Top of Data records

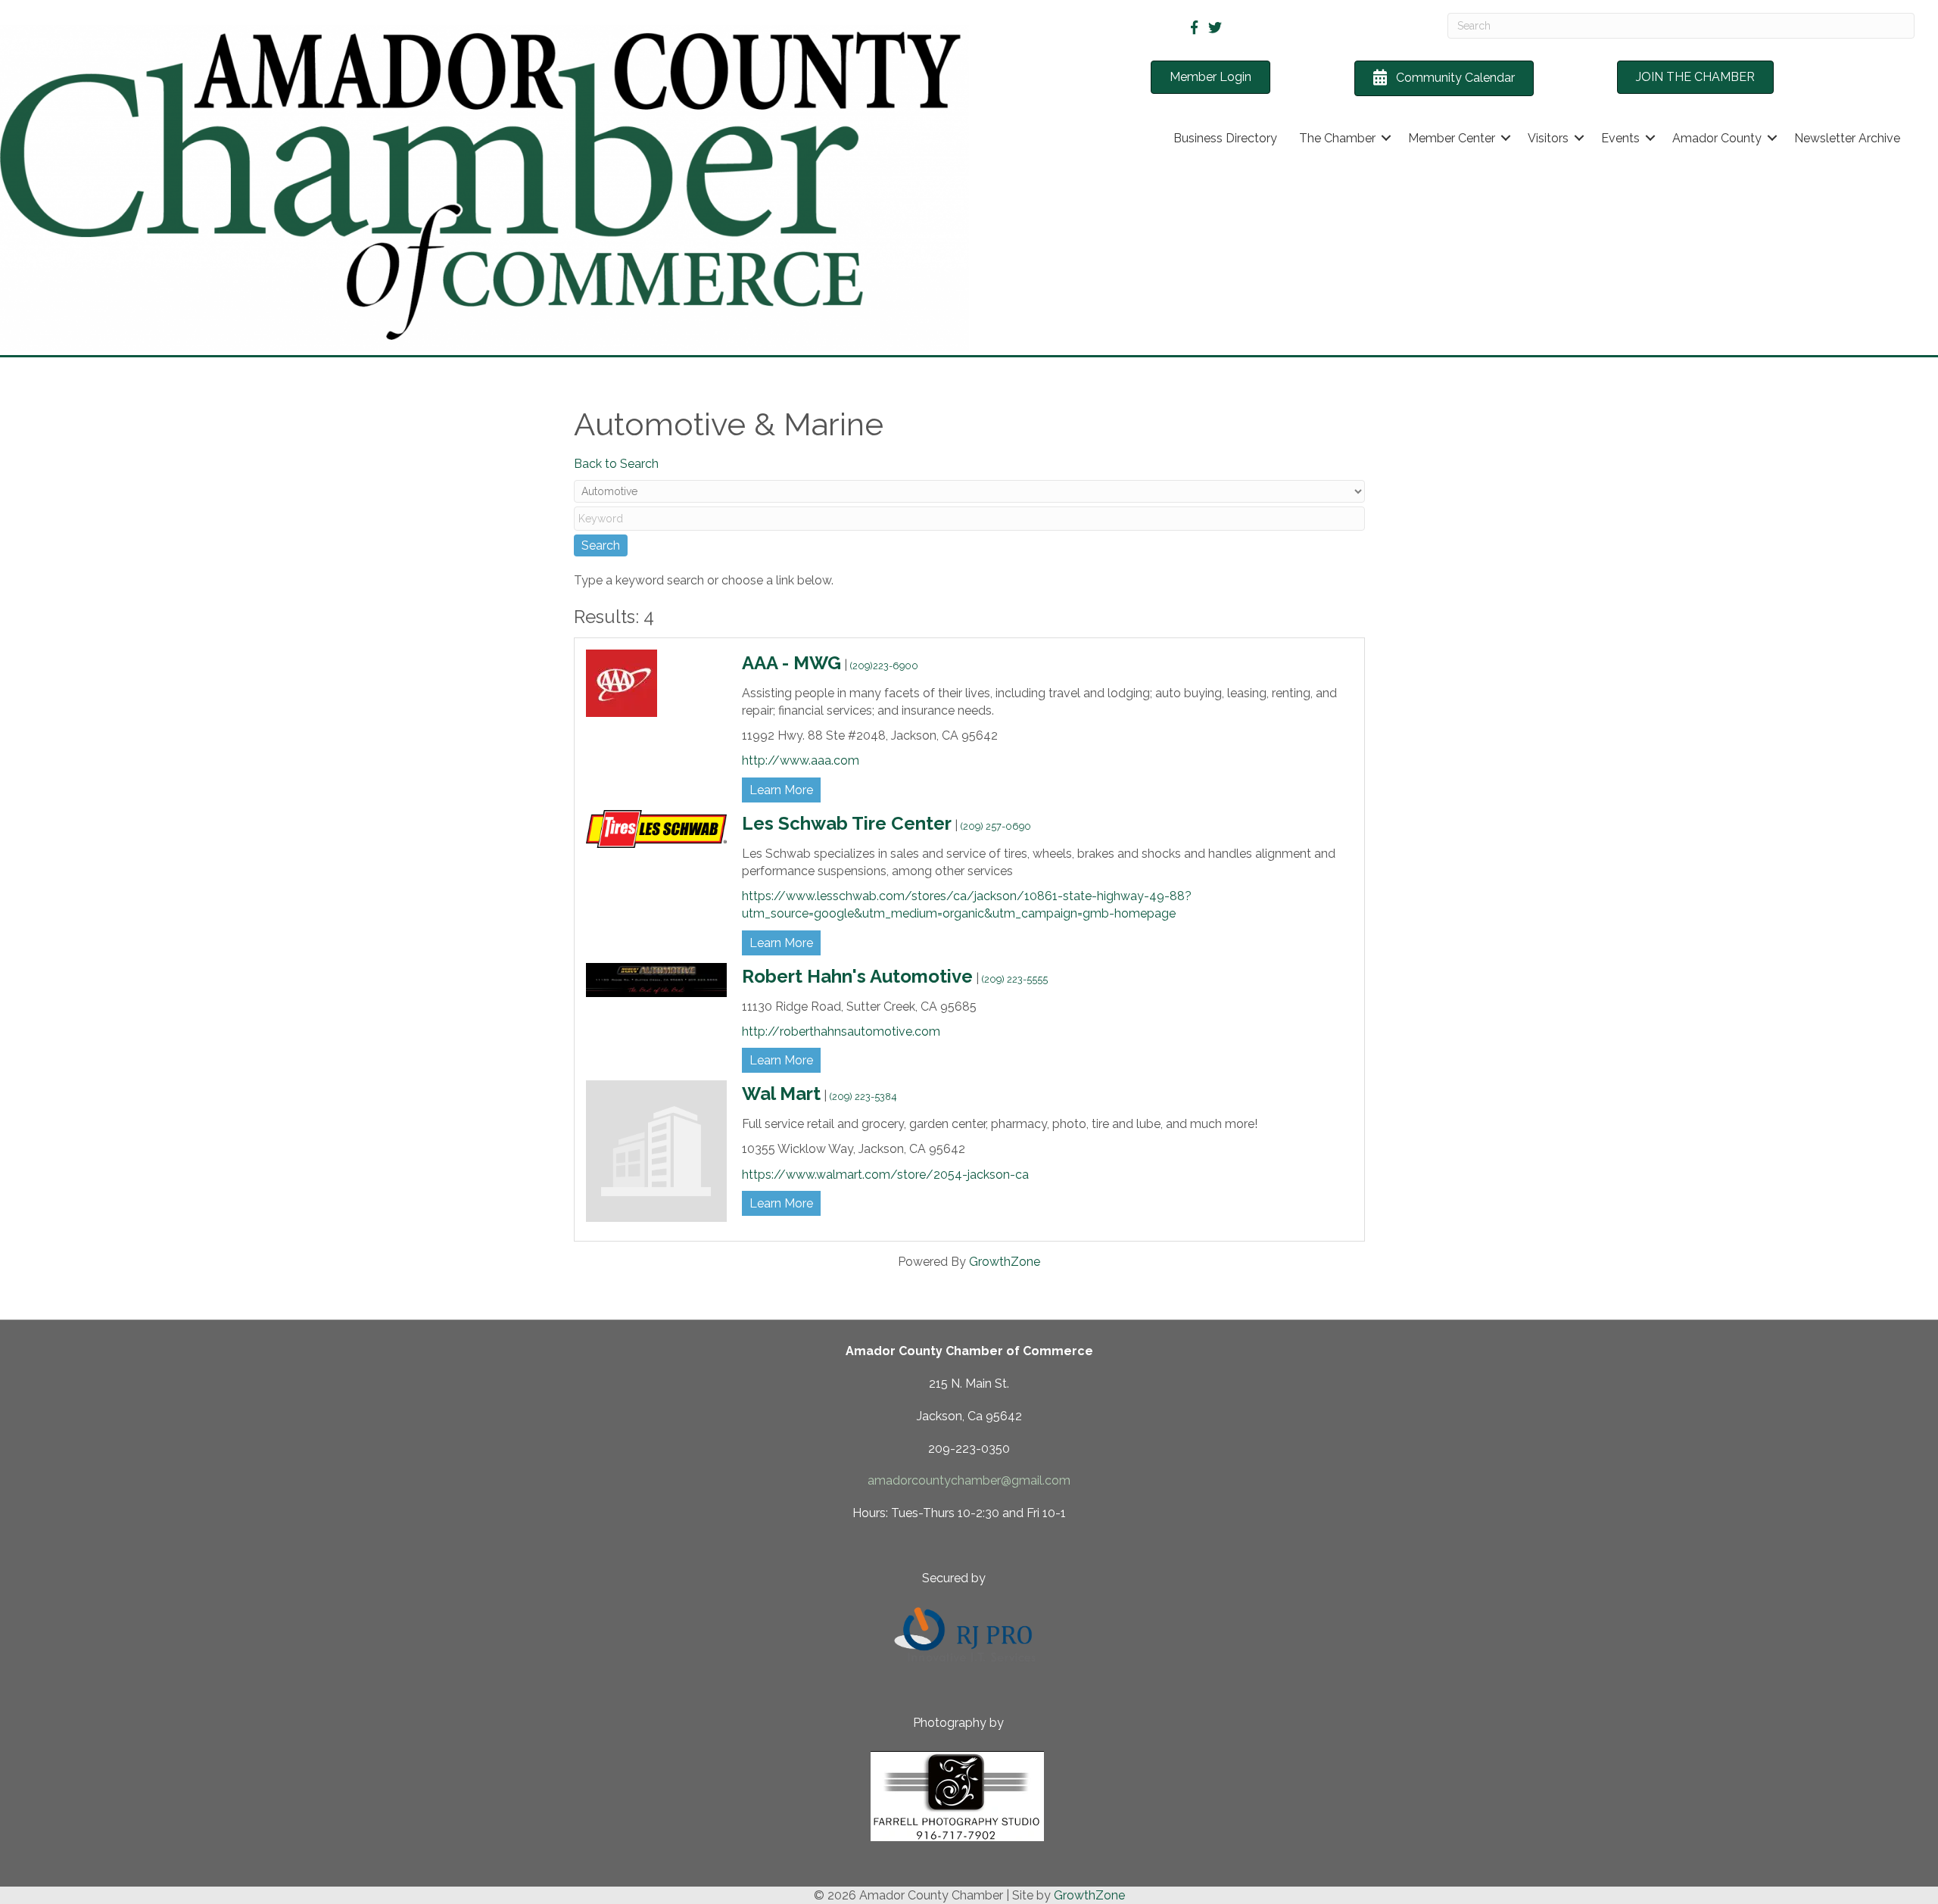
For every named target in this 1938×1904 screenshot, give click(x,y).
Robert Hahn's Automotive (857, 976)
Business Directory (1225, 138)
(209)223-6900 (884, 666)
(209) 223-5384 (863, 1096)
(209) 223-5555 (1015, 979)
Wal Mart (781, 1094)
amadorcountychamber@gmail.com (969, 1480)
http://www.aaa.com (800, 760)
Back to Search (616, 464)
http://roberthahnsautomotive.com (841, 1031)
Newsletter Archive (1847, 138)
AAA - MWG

Bottom of Data records

### Task description
Only the last part of the records is wanted. Repeat it exactly, beginning at the line containing "amadorcountychamber@gmail.com (969, 1480)" and ending at the final line.

### Result below
amadorcountychamber@gmail.com (969, 1480)
http://www.aaa.com (800, 760)
Back to Search (616, 464)
http://roberthahnsautomotive.com (841, 1031)
Newsletter Archive (1847, 138)
AAA - MWG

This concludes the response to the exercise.